Dés le début du mois de février dernier, les plus grandes entreprises chinoises présentes en Algérie ont été instruites par les autorités de l’ambassade de Chine en Algérie de  geler leurs principales activités et leurs rapports avec les symboles du régime algérien, a-t-on appris de sources sûres. 

Ces instructions ont été appuyées par des directives communiquées par les services secrets chinois, certifient nos sources, qui avaient prévu dans leurs rapports de conjoncture que la situation en Algérie va rapidement dégénérer politiquement en raison de la candidature de Bouteflika pour un 5e mandat consécutif. Partant de ces données, les plus grandes entreprises chinoises ont gelé leurs projets stratégiques en Algérie à l’image du futur grand port de Hamdania à Cherchell ou le complexe de phosphate de la région de Bled El Hadba à Tébessa, qualifié en 2018 par les autorités algériennes du “plus important projet industriel lancé en Algérie depuis près de dix ans”.

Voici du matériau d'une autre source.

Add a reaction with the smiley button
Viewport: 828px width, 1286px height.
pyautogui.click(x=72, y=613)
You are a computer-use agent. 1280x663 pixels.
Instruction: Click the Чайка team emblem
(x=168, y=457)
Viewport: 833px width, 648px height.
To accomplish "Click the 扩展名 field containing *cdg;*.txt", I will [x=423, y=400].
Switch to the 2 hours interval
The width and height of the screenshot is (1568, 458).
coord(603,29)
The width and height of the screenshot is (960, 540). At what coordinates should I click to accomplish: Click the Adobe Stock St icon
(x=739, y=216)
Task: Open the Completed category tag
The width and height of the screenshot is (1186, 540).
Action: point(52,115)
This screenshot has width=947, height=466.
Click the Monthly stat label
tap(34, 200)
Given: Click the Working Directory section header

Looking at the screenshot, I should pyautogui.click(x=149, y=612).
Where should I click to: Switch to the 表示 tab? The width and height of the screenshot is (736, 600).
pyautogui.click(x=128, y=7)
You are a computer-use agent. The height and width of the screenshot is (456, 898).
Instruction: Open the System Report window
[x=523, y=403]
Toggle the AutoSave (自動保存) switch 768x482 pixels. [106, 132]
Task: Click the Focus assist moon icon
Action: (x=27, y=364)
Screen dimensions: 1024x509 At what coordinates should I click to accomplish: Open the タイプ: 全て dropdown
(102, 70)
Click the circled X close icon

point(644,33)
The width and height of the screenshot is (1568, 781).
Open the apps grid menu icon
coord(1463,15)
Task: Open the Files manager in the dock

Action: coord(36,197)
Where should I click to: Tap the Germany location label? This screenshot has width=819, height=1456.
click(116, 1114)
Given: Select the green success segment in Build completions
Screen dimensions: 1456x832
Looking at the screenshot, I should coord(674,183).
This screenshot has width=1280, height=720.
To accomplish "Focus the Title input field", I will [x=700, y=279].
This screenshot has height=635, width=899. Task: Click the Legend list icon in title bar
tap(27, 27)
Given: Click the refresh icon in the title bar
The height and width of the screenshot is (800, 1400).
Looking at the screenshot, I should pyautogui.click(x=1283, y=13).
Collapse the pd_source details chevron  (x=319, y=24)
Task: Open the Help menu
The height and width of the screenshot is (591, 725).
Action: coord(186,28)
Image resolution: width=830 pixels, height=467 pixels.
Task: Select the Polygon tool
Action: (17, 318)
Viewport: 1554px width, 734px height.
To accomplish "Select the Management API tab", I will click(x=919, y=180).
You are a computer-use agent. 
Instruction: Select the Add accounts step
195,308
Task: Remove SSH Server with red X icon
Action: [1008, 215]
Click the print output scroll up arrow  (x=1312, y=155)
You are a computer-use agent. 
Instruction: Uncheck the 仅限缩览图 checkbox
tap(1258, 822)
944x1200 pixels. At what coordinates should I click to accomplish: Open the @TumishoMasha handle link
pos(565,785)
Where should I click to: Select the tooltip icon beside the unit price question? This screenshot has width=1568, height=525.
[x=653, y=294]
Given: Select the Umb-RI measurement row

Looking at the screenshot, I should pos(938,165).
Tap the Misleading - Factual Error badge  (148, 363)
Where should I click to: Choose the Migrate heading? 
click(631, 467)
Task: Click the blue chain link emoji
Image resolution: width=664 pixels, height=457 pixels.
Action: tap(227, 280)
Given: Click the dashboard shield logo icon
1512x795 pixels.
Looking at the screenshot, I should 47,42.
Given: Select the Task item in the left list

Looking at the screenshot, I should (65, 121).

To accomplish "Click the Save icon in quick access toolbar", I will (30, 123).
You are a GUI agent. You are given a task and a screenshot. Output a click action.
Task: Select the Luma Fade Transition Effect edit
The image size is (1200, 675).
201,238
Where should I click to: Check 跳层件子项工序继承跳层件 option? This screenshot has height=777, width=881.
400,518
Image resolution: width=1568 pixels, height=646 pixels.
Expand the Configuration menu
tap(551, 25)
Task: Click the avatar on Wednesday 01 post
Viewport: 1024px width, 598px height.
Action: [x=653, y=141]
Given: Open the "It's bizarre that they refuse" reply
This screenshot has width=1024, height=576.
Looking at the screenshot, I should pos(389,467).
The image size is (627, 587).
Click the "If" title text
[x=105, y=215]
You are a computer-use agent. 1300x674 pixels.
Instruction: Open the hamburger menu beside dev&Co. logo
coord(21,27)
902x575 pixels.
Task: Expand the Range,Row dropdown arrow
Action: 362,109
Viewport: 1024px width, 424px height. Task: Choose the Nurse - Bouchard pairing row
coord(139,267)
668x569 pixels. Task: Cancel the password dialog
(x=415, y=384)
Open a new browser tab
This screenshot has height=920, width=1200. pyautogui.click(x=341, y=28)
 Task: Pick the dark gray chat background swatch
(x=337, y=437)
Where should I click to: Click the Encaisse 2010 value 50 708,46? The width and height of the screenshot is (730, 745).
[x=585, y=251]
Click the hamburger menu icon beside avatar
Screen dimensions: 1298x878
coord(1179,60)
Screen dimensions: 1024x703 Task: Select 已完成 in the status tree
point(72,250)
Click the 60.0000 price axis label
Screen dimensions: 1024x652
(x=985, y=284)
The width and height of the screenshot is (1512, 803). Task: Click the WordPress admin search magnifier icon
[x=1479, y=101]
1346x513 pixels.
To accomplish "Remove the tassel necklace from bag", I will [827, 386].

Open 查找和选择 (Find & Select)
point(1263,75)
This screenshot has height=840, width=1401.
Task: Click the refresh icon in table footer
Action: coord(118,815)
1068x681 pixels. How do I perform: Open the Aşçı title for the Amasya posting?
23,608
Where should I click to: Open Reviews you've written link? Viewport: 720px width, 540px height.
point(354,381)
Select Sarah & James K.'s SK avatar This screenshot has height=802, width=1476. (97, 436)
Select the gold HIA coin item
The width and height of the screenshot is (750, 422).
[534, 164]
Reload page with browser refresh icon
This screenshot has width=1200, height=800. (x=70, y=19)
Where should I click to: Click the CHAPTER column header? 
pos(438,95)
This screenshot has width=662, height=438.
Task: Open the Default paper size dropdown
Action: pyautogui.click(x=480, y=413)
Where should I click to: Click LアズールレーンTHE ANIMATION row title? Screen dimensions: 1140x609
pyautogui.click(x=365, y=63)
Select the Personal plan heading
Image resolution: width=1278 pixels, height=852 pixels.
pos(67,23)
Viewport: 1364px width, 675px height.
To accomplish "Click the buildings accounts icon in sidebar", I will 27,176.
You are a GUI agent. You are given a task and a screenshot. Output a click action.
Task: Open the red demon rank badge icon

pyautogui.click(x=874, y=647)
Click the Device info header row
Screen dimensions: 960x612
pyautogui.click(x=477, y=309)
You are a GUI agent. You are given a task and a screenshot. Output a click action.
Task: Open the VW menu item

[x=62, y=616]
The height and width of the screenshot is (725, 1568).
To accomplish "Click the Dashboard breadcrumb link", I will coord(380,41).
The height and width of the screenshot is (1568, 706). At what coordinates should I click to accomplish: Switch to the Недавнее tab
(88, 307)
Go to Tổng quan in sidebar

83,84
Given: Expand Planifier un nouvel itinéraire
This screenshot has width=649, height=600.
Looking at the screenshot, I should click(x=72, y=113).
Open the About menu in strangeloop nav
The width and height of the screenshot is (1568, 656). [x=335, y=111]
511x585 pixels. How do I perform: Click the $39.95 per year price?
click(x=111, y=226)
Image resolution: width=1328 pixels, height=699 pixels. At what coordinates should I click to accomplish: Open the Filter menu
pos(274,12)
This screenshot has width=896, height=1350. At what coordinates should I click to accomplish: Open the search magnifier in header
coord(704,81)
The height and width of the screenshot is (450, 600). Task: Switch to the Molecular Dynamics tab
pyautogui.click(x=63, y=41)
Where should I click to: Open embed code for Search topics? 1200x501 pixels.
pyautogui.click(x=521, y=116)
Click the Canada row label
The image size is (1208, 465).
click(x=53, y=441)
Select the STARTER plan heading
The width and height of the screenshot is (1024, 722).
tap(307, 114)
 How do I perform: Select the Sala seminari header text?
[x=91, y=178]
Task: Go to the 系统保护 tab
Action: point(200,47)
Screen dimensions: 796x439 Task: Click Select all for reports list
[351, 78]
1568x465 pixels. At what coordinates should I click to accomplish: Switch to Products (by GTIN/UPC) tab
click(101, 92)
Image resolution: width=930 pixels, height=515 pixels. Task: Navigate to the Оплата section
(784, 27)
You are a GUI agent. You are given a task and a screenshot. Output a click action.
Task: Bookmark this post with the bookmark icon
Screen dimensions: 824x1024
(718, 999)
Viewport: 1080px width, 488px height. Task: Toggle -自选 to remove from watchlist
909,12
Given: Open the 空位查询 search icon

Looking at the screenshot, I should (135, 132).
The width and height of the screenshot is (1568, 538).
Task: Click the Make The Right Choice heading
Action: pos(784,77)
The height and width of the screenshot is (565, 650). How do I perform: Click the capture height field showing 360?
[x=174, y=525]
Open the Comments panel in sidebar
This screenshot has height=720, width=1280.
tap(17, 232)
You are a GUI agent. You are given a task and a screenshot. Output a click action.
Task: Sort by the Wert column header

Pour rappel, à la fin de l’année 2018, la compagnie algérienne des hydrocarbures, Sonatrach et la société chinoise, CITIC Construction, ont signé un accord pour lancer ce projet. Les chinois ont gelé leur participation en raison de ces rapports alarmants de leurs services sur la situation politique algérienne. Des rapports qui avaient visé juste puisque finalement le régime Bouteflika sera renversé par un mouvement de colère populaire  sans précédent qui a débuté le 22 février dernier.